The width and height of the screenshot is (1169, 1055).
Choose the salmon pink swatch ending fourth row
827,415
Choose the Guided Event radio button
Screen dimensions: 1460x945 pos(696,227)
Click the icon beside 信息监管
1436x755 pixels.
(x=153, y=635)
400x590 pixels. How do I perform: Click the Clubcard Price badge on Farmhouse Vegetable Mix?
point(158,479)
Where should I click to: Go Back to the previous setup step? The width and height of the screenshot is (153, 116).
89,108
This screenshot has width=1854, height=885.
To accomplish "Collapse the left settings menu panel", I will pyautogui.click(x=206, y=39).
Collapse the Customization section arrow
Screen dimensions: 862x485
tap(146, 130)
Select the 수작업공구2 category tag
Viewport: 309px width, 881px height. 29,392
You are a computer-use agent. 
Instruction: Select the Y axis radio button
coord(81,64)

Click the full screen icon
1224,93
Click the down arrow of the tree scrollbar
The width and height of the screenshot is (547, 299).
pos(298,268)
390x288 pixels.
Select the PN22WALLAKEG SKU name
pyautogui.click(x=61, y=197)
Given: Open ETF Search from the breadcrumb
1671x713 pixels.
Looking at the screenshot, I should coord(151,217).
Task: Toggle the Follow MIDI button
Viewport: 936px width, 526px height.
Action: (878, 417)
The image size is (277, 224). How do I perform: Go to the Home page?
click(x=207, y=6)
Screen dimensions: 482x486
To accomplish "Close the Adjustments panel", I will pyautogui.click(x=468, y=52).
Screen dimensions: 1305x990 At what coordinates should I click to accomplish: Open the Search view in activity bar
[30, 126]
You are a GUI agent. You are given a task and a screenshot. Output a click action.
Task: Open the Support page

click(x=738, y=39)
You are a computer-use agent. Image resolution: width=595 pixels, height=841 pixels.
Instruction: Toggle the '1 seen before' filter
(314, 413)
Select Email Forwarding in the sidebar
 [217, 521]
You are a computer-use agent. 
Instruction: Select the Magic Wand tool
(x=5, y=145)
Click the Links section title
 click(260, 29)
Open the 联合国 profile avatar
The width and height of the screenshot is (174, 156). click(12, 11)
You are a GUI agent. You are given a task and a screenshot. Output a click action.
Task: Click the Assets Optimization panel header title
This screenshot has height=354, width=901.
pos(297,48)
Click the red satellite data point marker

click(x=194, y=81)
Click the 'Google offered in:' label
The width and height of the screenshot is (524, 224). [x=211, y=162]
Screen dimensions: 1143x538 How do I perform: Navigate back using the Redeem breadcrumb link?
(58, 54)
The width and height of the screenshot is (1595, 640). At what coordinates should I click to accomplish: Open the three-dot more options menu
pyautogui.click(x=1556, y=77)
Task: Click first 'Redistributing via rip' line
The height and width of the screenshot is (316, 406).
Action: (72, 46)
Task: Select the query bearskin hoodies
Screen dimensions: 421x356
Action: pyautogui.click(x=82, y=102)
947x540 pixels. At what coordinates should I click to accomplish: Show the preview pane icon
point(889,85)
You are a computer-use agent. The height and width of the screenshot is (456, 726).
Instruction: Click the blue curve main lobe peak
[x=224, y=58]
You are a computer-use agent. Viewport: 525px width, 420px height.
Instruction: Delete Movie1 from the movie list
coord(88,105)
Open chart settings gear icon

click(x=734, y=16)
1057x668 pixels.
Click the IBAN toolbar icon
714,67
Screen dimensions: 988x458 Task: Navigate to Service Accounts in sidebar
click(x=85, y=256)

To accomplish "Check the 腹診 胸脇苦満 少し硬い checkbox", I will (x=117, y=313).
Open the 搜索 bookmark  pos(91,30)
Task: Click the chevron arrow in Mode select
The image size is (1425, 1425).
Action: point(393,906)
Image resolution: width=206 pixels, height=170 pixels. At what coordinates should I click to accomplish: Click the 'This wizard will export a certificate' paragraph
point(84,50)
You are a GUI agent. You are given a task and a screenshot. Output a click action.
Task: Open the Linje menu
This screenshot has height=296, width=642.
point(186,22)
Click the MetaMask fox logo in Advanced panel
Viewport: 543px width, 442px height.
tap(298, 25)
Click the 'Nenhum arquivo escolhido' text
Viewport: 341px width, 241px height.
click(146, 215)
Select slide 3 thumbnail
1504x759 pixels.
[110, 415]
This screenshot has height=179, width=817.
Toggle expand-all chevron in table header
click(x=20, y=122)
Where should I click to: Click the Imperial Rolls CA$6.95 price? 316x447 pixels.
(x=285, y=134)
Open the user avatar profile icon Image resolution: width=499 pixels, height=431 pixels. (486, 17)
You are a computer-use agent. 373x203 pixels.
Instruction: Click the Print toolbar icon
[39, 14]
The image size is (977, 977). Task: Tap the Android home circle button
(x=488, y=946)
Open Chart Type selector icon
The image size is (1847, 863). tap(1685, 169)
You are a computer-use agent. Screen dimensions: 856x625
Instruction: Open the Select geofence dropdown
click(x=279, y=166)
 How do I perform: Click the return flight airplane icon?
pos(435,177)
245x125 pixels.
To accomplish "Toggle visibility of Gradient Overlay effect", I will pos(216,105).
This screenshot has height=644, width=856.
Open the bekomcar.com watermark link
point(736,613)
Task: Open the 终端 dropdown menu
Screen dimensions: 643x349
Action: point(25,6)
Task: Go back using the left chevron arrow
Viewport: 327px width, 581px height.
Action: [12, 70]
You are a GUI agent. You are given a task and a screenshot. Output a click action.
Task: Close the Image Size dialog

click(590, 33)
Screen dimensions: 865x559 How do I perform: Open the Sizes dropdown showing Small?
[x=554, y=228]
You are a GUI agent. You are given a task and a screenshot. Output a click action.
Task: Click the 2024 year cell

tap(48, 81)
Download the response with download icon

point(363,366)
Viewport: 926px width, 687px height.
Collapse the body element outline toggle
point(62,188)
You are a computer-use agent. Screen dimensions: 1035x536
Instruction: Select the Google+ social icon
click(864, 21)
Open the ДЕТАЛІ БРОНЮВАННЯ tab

GOAL OF THE EXERCISE: Give only the number of lines in the material above where the string "computer" appears.

WRITTEN REPLY: 8